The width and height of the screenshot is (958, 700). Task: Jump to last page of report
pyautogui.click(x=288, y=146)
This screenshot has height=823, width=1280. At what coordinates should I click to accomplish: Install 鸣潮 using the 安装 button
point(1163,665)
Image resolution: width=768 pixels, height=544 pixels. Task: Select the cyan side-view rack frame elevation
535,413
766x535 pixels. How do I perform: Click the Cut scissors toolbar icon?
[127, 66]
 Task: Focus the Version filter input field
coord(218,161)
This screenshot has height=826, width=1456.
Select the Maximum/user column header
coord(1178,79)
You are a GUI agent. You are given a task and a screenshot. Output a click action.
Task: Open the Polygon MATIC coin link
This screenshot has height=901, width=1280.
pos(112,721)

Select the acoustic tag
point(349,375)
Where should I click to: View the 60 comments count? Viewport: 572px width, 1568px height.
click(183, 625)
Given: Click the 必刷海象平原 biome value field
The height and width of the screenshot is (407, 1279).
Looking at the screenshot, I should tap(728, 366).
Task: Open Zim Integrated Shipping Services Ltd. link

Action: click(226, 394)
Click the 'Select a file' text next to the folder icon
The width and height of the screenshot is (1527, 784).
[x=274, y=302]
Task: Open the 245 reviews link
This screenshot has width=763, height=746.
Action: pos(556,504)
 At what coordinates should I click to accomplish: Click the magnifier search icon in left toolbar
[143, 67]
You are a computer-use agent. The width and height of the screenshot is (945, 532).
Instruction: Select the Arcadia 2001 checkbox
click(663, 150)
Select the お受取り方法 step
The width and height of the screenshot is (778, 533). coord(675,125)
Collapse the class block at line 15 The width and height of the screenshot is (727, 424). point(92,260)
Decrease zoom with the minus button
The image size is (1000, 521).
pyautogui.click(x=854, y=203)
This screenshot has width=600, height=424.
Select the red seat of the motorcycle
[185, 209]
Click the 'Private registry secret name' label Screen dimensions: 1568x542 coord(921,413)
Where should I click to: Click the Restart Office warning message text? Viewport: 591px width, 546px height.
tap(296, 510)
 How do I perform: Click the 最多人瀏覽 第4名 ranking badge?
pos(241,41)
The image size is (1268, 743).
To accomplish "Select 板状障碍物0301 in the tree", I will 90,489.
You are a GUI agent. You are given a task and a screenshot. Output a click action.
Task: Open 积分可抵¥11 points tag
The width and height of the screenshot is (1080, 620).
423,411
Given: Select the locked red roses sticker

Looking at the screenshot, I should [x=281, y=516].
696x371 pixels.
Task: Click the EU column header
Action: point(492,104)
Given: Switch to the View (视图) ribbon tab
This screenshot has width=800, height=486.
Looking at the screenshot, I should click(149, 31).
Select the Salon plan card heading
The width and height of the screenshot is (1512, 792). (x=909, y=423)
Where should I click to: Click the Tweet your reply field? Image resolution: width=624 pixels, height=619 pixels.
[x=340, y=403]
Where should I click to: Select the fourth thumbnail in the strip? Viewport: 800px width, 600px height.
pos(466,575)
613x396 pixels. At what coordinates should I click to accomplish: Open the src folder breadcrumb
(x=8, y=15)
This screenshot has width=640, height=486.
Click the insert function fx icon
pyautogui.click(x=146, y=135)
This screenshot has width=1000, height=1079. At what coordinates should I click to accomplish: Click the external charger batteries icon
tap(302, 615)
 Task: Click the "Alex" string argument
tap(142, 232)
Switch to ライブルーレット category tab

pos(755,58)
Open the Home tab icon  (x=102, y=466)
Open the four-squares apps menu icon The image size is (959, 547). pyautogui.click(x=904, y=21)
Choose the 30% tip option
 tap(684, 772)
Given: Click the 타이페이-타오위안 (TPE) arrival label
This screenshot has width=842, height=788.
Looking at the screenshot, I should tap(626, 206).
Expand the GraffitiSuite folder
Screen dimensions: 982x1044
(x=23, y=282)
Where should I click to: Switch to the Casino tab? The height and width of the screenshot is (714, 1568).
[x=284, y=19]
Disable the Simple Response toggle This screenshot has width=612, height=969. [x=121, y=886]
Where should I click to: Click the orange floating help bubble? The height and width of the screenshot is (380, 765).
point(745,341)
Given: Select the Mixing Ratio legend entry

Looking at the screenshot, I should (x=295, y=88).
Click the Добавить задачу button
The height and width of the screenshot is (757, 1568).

_ACTIVITY_: Each of the records should be retyped exactly.

_OUTPUT FOR THIS EXERCISE_:
The width and height of the screenshot is (958, 700). Task: Jump to last page of report
pyautogui.click(x=288, y=146)
This screenshot has height=823, width=1280. At what coordinates should I click to accomplish: Install 鸣潮 using the 安装 button
point(1163,665)
Image resolution: width=768 pixels, height=544 pixels. Task: Select the cyan side-view rack frame elevation
535,413
766x535 pixels. How do I perform: Click the Cut scissors toolbar icon?
[127, 66]
 Task: Focus the Version filter input field
coord(218,161)
This screenshot has height=826, width=1456.
Select the Maximum/user column header
coord(1178,79)
You are a GUI agent. You are given a task and a screenshot. Output a click action.
Task: Open the Polygon MATIC coin link
This screenshot has height=901, width=1280.
pos(112,721)

Select the acoustic tag
point(349,375)
Where should I click to: View the 60 comments count? Viewport: 572px width, 1568px height.
click(183, 625)
Given: Click the 必刷海象平原 biome value field
The height and width of the screenshot is (407, 1279).
Looking at the screenshot, I should tap(728, 366).
Task: Open Zim Integrated Shipping Services Ltd. link

Action: click(226, 394)
Click the 'Select a file' text next to the folder icon
The width and height of the screenshot is (1527, 784).
[x=274, y=302]
Task: Open the 245 reviews link
This screenshot has width=763, height=746.
Action: pos(556,504)
 At what coordinates should I click to accomplish: Click the magnifier search icon in left toolbar
[143, 67]
You are a computer-use agent. The width and height of the screenshot is (945, 532).
Instruction: Select the Arcadia 2001 checkbox
click(663, 150)
Select the お受取り方法 step
The width and height of the screenshot is (778, 533). coord(675,125)
Collapse the class block at line 15 The width and height of the screenshot is (727, 424). point(92,260)
Decrease zoom with the minus button
The image size is (1000, 521).
pyautogui.click(x=854, y=203)
This screenshot has width=600, height=424.
Select the red seat of the motorcycle
[185, 209]
Click the 'Private registry secret name' label Screen dimensions: 1568x542 coord(921,413)
Where should I click to: Click the Restart Office warning message text? Viewport: 591px width, 546px height.
tap(296, 510)
 How do I perform: Click the 最多人瀏覽 第4名 ranking badge?
pos(241,41)
The image size is (1268, 743).
To accomplish "Select 板状障碍物0301 in the tree", I will 90,489.
You are a GUI agent. You are given a task and a screenshot. Output a click action.
Task: Open 积分可抵¥11 points tag
The width and height of the screenshot is (1080, 620).
423,411
Given: Select the locked red roses sticker

Looking at the screenshot, I should [x=281, y=516].
696x371 pixels.
Task: Click the EU column header
Action: point(492,104)
Given: Switch to the View (视图) ribbon tab
This screenshot has width=800, height=486.
Looking at the screenshot, I should click(149, 31).
Select the Salon plan card heading
The width and height of the screenshot is (1512, 792). (x=909, y=423)
Where should I click to: Click the Tweet your reply field? Image resolution: width=624 pixels, height=619 pixels.
[x=340, y=403]
Where should I click to: Select the fourth thumbnail in the strip? Viewport: 800px width, 600px height.
pos(466,575)
613x396 pixels. At what coordinates should I click to accomplish: Open the src folder breadcrumb
(x=8, y=15)
This screenshot has width=640, height=486.
Click the insert function fx icon
pyautogui.click(x=146, y=135)
This screenshot has width=1000, height=1079. At what coordinates should I click to accomplish: Click the external charger batteries icon
tap(302, 615)
 Task: Click the "Alex" string argument
tap(142, 232)
Switch to ライブルーレット category tab

pos(755,58)
Open the Home tab icon  (x=102, y=466)
Open the four-squares apps menu icon The image size is (959, 547). pyautogui.click(x=904, y=21)
Choose the 30% tip option
 tap(684, 772)
Given: Click the 타이페이-타오위안 (TPE) arrival label
This screenshot has width=842, height=788.
Looking at the screenshot, I should tap(626, 206).
Expand the GraffitiSuite folder
Screen dimensions: 982x1044
(x=23, y=282)
Where should I click to: Switch to the Casino tab? The height and width of the screenshot is (714, 1568).
[x=284, y=19]
Disable the Simple Response toggle This screenshot has width=612, height=969. [x=121, y=886]
Where should I click to: Click the orange floating help bubble? The height and width of the screenshot is (380, 765).
point(745,341)
Given: Select the Mixing Ratio legend entry

Looking at the screenshot, I should (x=295, y=88).
Click the Добавить задачу button
The height and width of the screenshot is (757, 1568).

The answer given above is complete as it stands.